Trecho do documento
Guartelá (PR): Pequeno Grande Parque
2006-01-05
Existe um lugar no sul do Brasil onde é possível ver espécies de Mata
Atlântica, Cerrado, banhados sulinos, campos de altitude, até Caatinga, além
de araucárias, orquídeas, bromélias, e uma riqueza muito particular de flores.
Tudo nos 798 hectares do Parque Estadual do Guartelá, a pouco mais de 200
quilômetros de Curitiba (PR). Mesmo com toda essa diversidade, dentro desta
pequena unidade de conservação, os atributos que mais saltam aos olhos não são
biológicos, mas geológicos. Além de cachoeiras e sítios arqueológicos, o
parque protege parte do 6º maior cânion do mundo em extensão.
O cânion do Guartelá, com 32 quilômetros de comprimento, é o maior atrativo da
região. Para ver o traçado do rio Iapó (tributário do rio Tibagi), a 450
metros abaixo dos paredões, os visitantes têm duas opções de trilhas, ambas
fáceis de percorrer e sem grandes elevações. Somadas, elas cobrem cerca de
dois terços de toda área protegida e levam de quatro a seis horas de caminhada.
Só que apenas uma delas pode ser percorrida sem a orientação de um
profissional. O visitante que não quiser a companhia de um guia, pode conhecer
o mirante do cânion, se banhar nas águas claras do rio Pedregulho e ver a
cachoeira da Ponte de Pedra em dois quilômetros de trilha pavimentada com
troncos de madeira.

Instruções dos exercícios
1. Indique se cada afirmação abaixo concorda com o texto sobre o Parque Estadual do Guartelá, respondendo sim ou não e citando literalmente as palavras do texto que decidem a questão.
(a) O parque ocupa 798 hectares.
(b) As duas trilhas podem ser percorridas sem guia.
(c) O rio Iapó passa 450 metros abaixo dos paredões do cânion.
2. Responda, com base no texto sobre o Parque Estadual do Guartelá:
(a) Qual é o comprimento do cânion do Guartelá?
(b) A que distância de Curitiba fica o parque?
(c) Quanto tempo de caminhada levam as duas trilhas somadas?
3. Retome o texto sobre o Parque Estadual do Guartelá e continue-o a partir da última frase apresentada.

Trecho dos dados

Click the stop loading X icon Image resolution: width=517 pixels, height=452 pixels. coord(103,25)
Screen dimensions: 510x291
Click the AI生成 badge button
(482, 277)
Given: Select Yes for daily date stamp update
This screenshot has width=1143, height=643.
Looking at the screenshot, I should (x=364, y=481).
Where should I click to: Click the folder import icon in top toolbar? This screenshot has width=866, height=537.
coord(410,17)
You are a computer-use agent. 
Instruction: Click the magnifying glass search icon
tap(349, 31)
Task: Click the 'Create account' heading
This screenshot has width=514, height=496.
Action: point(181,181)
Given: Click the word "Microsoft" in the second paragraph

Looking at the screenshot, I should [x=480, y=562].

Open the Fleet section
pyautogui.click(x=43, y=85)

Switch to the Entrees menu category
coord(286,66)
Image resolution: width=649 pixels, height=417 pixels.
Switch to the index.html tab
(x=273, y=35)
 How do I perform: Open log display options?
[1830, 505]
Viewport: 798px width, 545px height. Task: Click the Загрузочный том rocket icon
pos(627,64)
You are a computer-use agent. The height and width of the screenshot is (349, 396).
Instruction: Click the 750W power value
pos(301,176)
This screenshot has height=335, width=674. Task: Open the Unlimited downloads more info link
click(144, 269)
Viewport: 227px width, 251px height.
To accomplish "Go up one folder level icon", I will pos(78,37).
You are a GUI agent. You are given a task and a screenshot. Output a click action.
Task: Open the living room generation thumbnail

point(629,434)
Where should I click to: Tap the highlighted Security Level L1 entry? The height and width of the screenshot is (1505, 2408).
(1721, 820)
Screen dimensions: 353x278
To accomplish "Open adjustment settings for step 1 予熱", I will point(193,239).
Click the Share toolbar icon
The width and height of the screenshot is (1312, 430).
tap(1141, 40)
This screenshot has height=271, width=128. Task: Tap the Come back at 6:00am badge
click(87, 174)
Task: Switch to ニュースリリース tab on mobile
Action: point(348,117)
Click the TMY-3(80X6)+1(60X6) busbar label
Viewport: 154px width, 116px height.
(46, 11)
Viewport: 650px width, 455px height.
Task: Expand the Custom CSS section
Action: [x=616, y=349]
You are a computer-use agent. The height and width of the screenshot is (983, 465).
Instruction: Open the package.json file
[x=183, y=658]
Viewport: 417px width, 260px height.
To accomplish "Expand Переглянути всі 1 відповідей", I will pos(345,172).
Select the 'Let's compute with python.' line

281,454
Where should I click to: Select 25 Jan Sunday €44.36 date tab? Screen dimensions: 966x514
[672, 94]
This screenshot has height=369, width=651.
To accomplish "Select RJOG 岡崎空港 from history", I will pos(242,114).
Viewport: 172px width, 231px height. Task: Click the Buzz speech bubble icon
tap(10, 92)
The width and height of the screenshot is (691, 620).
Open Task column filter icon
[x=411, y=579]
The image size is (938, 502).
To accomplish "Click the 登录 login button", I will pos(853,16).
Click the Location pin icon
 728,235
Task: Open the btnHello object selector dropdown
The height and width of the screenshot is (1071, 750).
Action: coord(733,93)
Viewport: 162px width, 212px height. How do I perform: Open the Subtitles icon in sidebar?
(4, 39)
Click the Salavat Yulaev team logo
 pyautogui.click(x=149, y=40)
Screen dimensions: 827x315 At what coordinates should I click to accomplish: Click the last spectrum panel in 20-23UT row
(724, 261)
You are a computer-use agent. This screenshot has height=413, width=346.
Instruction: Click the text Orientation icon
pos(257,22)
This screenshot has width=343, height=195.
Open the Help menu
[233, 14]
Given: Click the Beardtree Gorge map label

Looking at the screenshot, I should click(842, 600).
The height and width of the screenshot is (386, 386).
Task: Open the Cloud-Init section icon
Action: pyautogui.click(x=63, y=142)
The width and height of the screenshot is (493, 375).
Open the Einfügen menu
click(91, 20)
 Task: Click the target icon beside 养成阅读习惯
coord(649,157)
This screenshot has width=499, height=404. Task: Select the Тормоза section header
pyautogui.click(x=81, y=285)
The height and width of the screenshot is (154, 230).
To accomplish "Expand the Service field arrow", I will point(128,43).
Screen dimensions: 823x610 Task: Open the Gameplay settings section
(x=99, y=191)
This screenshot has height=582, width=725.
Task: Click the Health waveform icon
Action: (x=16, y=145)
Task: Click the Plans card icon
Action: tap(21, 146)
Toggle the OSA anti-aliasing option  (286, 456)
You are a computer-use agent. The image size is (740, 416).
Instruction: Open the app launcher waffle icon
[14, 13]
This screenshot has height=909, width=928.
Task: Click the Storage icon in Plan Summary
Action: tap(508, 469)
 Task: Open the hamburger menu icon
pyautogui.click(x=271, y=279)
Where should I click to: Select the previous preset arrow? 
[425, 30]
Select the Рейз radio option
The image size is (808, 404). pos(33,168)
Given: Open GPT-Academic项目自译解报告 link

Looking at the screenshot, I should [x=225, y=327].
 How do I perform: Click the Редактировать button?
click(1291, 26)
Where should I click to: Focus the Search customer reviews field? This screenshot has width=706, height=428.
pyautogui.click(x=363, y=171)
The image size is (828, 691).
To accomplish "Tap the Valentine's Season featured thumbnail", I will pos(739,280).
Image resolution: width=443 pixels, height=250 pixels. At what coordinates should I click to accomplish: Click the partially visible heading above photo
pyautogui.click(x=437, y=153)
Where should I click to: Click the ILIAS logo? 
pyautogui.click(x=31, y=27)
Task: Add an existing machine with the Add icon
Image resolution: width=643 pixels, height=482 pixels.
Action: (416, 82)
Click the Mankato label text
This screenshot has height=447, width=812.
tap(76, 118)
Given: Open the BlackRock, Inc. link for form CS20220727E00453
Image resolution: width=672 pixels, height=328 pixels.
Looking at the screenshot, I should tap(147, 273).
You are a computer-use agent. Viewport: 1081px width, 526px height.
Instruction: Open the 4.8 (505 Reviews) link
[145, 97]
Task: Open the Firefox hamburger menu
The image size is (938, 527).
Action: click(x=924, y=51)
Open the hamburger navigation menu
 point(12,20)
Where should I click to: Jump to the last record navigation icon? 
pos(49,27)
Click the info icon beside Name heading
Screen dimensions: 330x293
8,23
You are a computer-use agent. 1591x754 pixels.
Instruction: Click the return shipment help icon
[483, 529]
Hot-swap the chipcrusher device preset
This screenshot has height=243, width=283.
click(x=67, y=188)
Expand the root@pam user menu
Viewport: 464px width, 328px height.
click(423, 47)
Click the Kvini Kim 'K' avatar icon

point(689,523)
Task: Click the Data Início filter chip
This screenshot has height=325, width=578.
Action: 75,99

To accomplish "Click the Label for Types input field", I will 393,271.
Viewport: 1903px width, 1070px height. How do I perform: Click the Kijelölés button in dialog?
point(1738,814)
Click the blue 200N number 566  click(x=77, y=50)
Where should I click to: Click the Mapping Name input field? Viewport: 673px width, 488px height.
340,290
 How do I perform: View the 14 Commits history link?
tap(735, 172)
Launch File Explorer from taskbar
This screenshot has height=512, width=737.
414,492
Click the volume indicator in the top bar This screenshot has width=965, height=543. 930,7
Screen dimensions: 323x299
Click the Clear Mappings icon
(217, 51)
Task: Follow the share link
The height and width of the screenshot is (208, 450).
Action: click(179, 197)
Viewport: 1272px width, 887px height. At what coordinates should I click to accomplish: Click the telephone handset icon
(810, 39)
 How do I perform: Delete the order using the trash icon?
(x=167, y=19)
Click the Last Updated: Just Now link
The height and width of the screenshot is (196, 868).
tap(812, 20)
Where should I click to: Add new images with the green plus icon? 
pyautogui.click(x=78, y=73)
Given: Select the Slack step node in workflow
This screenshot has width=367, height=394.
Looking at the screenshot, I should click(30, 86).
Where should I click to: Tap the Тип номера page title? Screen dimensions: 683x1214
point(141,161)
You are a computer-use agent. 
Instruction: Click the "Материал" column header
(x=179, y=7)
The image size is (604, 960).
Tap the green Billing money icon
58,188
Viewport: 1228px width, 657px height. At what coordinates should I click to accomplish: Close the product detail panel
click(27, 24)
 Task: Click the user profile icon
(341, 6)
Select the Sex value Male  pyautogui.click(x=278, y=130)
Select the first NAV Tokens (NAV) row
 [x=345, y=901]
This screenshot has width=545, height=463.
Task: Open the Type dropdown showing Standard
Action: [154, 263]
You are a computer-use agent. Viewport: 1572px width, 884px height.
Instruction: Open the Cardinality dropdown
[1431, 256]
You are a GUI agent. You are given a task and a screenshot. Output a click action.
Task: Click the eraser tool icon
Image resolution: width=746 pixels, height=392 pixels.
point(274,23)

Respostas das tarefas
1.
(a) Sim: "Tudo nos 798 hectares do Parque Estadual do Guartelá".
(b) Não: "Só que apenas uma delas pode ser percorrida sem a orientação de um profissional."
(c) Sim: "o traçado do rio Iapó (tributário do rio Tibagi), a 450 metros abaixo dos paredões".

2.
(a) 32 quilômetros.
(b) A pouco mais de 200 quilômetros.
(c) De quatro a seis horas.

3.
Quem quiser um pouco mais de aventura pode procurar no centro de visitantes do
parque o telefone de guias como Ivanize Barbosa, que leva turistas para
conhecer pinturas rupestres de dois mil anos, passando por diversas
esculturas de arenito que margeiam a trilha. “Cobro 50 reais para passar o dia
com os grupos, e não só dentro do parque”, diz. Ivanize costuma guardar suas
energias para levar os visitantes às propriedades do entorno, que também têm
cachoeiras e onde é permitido praticar esportes radicais, como rapel.
Embora o parque tenha diversos paredões e cachoeiras propícias a esse tipo de
atividade, Cristovam Sabino Queiroz, gerente da unidade, diz que precisou
proibir a prática porque o parque estava ficando muito degradado. “Tudo isso
aqui era área particular, então as pessoas vinham para acampar, faziam comida,
fogo e desmatavam. Para recuperar a área, tive que interditar lugares como a
Ponte de Pedra”. Queiroz informa que o parque recebe entre 12 mil e 15 mil
visitantes por ano, bem menos do que costumava comportar antes das interdições.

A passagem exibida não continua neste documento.